02 Dezembro 2024
Hugo Alaniz, sacerdote missionário na Síria: “Aqui é o berço da fé cristã, não sei como nos salvaremos, há muitos abutres sobre este país que já está de joelhos”.
A entrevista é de Domenico Agasso, publicada por La Stampa, 01-12-2024. A tradução é de Luisa Rabolini.
“Dois mísseis acabaram de cair perto de nós, tenho que ir ver como estão as freiras. Você pode me ligar mais tarde? E vamos torcer pelo melhor.” O padre Hugo Alaniz, sacerdote do Instituto do Verbo Encarnado, um missionário de origem argentina na Síria, entrará em contato conosco novamente algumas horas depois. Ele é um dos religiosos que, enquanto todos estão tentando fugir, compreensivelmente, decidiu ficar em Aleppo, uma cidade agora conquistada pelos jihadistas. Com o bispo franciscano Hanna Jallouf, vigário apostólico para os católicos de rito latino, ele foi “visitar algumas de nossas comunidades e continuaremos as nossas rondas nas próximas horas”, disse à Agência Fides. E depois, ao telefone com La Stampa, em meio ao “toque de recolher”, conta sobre a confusão, o terror e a ansiedade com que se vive nestas horas dramáticas e incertas. “As enésimas”.
Padre Alaniz, como está a situação?
Grupos armados de Idlib começaram a sitiar a cidade a oeste, onde estão as universidades e o vicariato latino onde nós, sacerdotes do Verbo Encarnado, vivemos, junto com o bispo dos latinos, D. Jallouf. Essa área é habitada por poucas famílias cristãs, porque muitas fugiram já no início da guerra, em 2011. Perto do vicariato estão as Irmãs Carmelitas e as Missionárias da Caridade, que cuidam de 65 idosos. Nosso trabalho pastoral está concentrado no outro lado da cidade, em um bairro pobre, onde temos uma pequena igreja, a Igreja da Anunciação. Na sexta-feira, quando os guerrilheiros se aproximaram - um míssil caiu a 500 metros da zona universitária -, transferimos os jovens que hospedamos na residência universitária para um abrigo mais seguro, subterrâneo, no lado oposto da cidade. Fiquei aqui, junto com o bispo, também para ficar perto das Irmãs Carmelitas e de Madre Teresa.
E depois, o que aconteceu?
Sexta-feira foi um dia terrível: confrontos sangrentos, tiros por toda parte. Antes da meia-noite, ficamos sabendo que os milicianos haviam tomado a área; no início da manhã, a outra parte da cidade também havia caído. Hoje, quase toda Aleppo está nas mãos deles.

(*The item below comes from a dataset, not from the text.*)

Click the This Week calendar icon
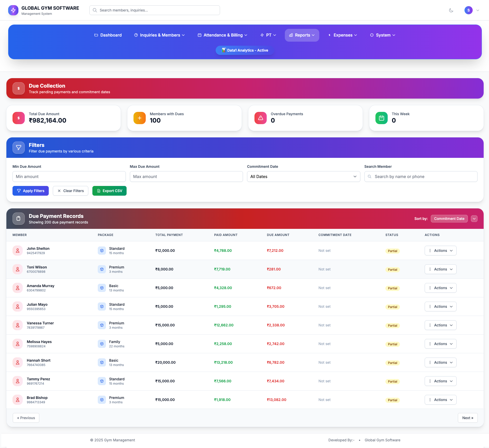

Você e o bispo atravessaram Aleppo: o que viram?
O medo é grande e também aumenta por causa do que não se vê, mas se imagina. D. Jallouf e eu visitamos algumas comunidades e as freiras que trabalham conosco na Igreja da Anunciação. Nas ruas, vimos fotos rasgadas do presidente Assad e bandeiras sírias no chão. E, acima de tudo, corpos de soldados mortos, deixados à vista de todos como aviso. Nós nos aproximamos e rezamos perto desses cadáveres. É uma situação angustiante.

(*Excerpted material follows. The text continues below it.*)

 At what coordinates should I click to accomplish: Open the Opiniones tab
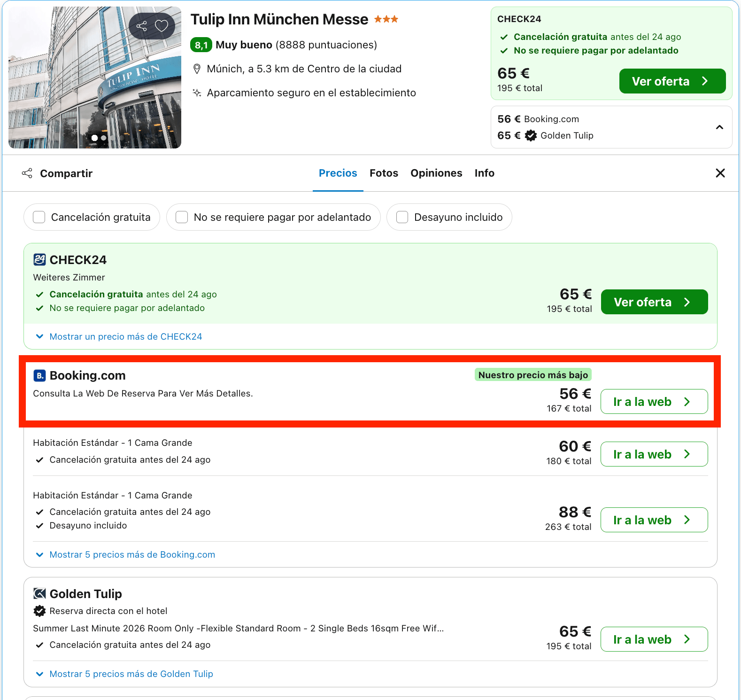[x=436, y=173]
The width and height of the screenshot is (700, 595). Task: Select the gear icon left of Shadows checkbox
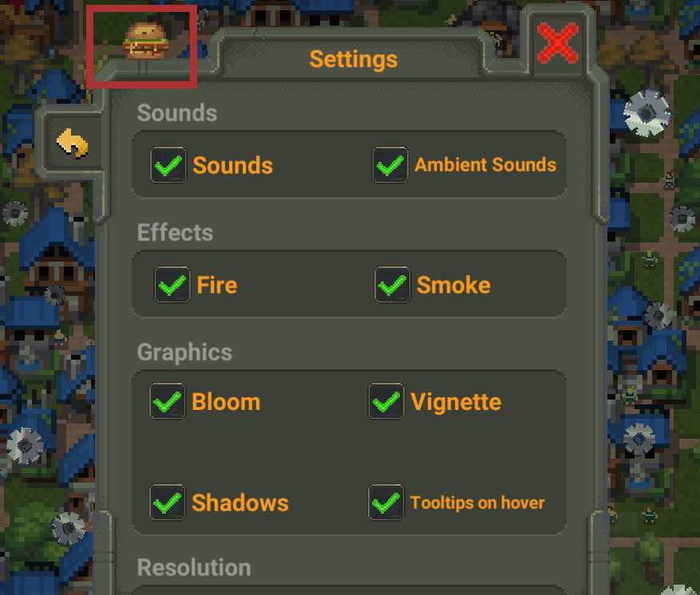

Quais membros da Igreja permaneceram? E por que vocês ficaram?
Praticamente todos os membros das Igrejas ainda estão aqui. Somos religiosos, ficamos perto de nosso povo, e isso é o correto. Também nos propuseram que nos mudássemos para Damasco para ficarmos mais seguros, mas não é hora de ir embora. Somos pastores, deixar nossas 'ovelhas' seria uma traição à nossa missão.
O que a população mais precisa no momento?
De tudo. Mesmo antes desse ataque, as pessoas estavam vivendo na miséria, com salários de 20 a 25 euros por mês, insuficientes até mesmo para sobreviver. Com o terremoto de 2023, houve uma pequena abertura para a entrada de ajudas, mas foram apenas algumas gotas em um mar de necessidades. Hoje, com a economia paralisada, não sei como faremos. As pessoas precisam de alimentos, remédios, trabalho. E dignidade.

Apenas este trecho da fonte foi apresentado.